Obama’s 3.55-trillion-dollar budget unveiled by the president last Thursday outlines a cap-and-trade system which would limit emissions of greenhouse gases by manufacturers, and permit companies to trade the right to pollute to other manufacturers.
The program forces heavy polluters to buy credits from companies that pollute less, creating financial incentives to fight global warming, and pumping money into the Treasury purse to fund renewable energy programs.
And according to the New York Times, Mr. Obama’s chief climate negotiator, Todd Stern, said last week that the United States would be involved in the negotiation of a new treaty — to be signed in Copenhagen in December — “in a robust way.”
The Kyoto Protocol was a narrow accord about greenhouse gas emissions linked to global warming. Any new agreement, to be effective, would have to aim at reductions while also taking into account their effects on energy supplies and economies — especially in the midst of a global financial crisis.

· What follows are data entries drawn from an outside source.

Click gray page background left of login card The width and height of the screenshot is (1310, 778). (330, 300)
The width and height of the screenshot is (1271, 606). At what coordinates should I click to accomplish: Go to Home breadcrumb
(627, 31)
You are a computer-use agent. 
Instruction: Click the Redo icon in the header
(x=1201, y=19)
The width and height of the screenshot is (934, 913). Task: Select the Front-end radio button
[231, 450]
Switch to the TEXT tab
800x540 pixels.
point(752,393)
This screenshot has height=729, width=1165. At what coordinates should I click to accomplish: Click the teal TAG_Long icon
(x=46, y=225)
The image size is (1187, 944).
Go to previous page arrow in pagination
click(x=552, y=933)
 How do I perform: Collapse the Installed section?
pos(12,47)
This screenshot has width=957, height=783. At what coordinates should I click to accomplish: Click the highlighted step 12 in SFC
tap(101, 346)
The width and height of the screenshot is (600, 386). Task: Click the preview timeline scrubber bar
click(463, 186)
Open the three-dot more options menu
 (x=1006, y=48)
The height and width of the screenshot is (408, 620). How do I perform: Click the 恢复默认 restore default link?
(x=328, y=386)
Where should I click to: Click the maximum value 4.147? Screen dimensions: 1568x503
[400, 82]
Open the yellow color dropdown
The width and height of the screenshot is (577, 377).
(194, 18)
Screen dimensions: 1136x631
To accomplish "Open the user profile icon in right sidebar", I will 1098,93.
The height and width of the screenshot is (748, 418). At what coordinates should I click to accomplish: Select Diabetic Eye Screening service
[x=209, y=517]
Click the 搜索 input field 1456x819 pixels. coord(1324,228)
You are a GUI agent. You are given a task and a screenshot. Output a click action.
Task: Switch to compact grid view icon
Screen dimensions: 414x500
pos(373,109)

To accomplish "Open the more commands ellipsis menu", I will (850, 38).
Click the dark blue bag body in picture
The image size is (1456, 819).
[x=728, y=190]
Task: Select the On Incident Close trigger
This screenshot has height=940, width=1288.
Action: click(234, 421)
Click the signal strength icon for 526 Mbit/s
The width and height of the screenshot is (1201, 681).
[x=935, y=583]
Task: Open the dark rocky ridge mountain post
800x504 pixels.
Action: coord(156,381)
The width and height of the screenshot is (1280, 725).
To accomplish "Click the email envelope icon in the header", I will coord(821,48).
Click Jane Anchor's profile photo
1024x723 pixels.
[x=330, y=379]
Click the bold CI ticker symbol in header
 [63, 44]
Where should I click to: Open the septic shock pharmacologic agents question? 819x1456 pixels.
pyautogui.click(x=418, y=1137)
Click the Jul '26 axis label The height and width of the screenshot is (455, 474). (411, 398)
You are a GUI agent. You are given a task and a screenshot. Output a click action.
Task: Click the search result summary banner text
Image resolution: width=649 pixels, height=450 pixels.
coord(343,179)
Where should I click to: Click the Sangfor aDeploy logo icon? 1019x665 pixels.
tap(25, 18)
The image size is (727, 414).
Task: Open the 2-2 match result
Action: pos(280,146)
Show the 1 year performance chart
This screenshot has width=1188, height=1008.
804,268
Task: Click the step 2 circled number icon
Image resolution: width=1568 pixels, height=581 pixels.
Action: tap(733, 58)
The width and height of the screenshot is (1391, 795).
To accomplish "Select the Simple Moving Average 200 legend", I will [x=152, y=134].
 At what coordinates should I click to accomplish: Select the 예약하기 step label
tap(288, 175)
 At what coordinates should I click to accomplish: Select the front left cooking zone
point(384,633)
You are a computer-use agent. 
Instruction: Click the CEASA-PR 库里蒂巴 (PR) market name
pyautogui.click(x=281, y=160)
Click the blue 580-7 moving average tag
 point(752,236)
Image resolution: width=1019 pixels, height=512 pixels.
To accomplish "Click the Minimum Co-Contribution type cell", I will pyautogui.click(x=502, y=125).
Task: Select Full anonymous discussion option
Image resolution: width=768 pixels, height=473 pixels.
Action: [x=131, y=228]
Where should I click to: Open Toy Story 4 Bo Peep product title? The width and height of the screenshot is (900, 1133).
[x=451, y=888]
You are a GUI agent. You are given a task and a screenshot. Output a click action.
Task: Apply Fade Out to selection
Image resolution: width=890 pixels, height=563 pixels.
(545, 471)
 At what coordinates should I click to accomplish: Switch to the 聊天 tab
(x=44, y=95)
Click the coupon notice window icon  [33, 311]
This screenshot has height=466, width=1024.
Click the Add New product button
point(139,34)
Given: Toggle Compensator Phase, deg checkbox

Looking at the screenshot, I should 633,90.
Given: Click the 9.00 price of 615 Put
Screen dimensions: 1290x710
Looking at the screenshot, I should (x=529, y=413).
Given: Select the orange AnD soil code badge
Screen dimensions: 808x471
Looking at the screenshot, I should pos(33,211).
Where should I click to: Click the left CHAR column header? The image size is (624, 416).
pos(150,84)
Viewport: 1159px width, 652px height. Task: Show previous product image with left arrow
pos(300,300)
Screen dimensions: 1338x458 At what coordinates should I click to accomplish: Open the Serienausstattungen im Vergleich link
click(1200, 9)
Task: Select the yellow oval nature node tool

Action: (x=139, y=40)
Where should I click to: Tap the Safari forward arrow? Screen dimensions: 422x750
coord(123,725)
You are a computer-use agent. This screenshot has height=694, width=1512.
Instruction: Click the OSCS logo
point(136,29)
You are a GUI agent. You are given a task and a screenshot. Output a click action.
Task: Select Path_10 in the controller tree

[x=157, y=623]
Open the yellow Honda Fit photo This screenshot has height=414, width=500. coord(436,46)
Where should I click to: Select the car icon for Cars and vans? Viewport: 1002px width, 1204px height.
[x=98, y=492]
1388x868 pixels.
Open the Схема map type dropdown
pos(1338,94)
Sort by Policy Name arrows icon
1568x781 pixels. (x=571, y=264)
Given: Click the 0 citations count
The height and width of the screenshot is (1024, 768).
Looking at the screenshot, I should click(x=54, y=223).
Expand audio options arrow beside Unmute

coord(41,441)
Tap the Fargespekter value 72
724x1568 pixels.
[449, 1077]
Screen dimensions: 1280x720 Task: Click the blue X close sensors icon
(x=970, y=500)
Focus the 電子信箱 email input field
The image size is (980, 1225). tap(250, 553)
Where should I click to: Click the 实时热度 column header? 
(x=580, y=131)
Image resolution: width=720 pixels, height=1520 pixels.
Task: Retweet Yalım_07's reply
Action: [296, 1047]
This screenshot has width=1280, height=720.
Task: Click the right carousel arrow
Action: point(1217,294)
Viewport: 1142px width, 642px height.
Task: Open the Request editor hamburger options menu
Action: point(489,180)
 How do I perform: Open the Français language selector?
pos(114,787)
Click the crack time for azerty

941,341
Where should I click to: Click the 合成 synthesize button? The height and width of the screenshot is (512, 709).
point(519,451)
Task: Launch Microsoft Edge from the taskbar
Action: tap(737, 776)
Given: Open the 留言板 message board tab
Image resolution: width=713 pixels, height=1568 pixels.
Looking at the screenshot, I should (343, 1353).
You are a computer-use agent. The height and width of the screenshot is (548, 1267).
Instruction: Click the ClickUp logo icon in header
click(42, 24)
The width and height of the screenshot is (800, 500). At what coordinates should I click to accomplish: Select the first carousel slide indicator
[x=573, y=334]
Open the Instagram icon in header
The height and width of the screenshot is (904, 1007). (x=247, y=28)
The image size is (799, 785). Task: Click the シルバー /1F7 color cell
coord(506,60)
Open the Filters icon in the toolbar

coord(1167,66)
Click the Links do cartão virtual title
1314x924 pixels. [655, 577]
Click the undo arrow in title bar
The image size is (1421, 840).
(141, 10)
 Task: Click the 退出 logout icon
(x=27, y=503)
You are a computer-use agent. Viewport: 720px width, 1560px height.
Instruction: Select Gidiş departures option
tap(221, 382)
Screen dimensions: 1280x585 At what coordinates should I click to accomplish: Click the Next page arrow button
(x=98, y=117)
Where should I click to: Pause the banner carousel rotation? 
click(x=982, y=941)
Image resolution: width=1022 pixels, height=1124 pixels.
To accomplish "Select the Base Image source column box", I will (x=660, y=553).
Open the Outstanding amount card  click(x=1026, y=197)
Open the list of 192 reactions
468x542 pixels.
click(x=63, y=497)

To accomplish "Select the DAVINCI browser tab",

Experts believe the treaty will have to include financial mechanisms and making good on longstanding promises to provide money and technical assistance to help developing countries cope with climate change.
For many, the world faces a final opportunity to respond to climate change in December when world leaders from about 190 countries come together to try to agree on a global framework to replace the Kyoto Protocol, which expires in 2012.
"It is now 12 years since Kyoto was created. This makes Copenhagen the world's last chance to stop climate change before it passes the point of no return," European Union Environment Commissioner Stavros Dimas told a climate conference in Budapest on Friday.
Will we stand up to the challenge?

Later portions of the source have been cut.